Text provided>
◇ ◇ ◇ ◇ ◇ ◇ ◇

Can we have sex only on important occasions?

Question:

I live with my girlfriend and lately, I start learning to live my life under God's commands. She is pregnant right now, and I learned that I have to respect her, so I decided not to have sex with her to honor her body and because it is a sin when we are not married. She wants to have occasional sex, like on important dates, but I want to know if I should agree with her or just be strong and don't do it. She said we already had sex, we are about to have a baby, so why stop loving or showing love?

I want to marry her, but we are too far from that right now because we recently went through so many problems that I left the house. I came back at the end of January, but we are still trying to get our relationship straight. There are a lot of things that we need to work on. That's why I start learning from God.

I took the challenge of the love dare book from Stephen and Alex Kendrick and that was the reason that help me get my girlfriend back into my life. I thank God to let me have the opportunity to learn His Word. I want to be a better man, a better father, and a better husband.

Thank you in advance for your answer. Thank you so much and God bless you.

◇ ◇ ◇ ◇ ◇ ◇ ◇

Excerpted records>
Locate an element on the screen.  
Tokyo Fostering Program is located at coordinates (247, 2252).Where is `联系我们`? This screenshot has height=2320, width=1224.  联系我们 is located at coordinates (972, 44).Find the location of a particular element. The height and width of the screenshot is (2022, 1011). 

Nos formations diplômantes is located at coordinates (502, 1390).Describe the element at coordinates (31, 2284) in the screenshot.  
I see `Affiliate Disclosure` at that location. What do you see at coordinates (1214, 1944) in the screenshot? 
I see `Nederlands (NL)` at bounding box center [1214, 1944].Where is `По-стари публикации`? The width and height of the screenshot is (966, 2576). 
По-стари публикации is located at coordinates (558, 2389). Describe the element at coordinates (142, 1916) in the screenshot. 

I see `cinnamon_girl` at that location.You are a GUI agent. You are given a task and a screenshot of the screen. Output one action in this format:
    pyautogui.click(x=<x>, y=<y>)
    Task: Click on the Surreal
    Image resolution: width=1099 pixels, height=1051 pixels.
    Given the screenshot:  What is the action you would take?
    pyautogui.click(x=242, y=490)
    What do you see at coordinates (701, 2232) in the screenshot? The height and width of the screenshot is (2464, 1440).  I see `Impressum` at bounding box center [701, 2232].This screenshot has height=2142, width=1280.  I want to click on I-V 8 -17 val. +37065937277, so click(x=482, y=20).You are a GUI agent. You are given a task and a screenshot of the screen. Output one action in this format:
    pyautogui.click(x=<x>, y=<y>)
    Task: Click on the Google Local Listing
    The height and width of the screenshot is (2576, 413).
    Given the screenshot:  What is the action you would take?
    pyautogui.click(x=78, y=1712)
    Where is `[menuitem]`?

◇ ◇ ◇ ◇ ◇ ◇ ◇

Try it>
How would you put this sentence from the letter about abstaining from sex before marriage into Spanish: "I want to be a better man, a better father, and a better husband."? The material comes from a separate source.

Result below>
Quiero ser un mejor hombre, un mejor padre y un mejor esposo.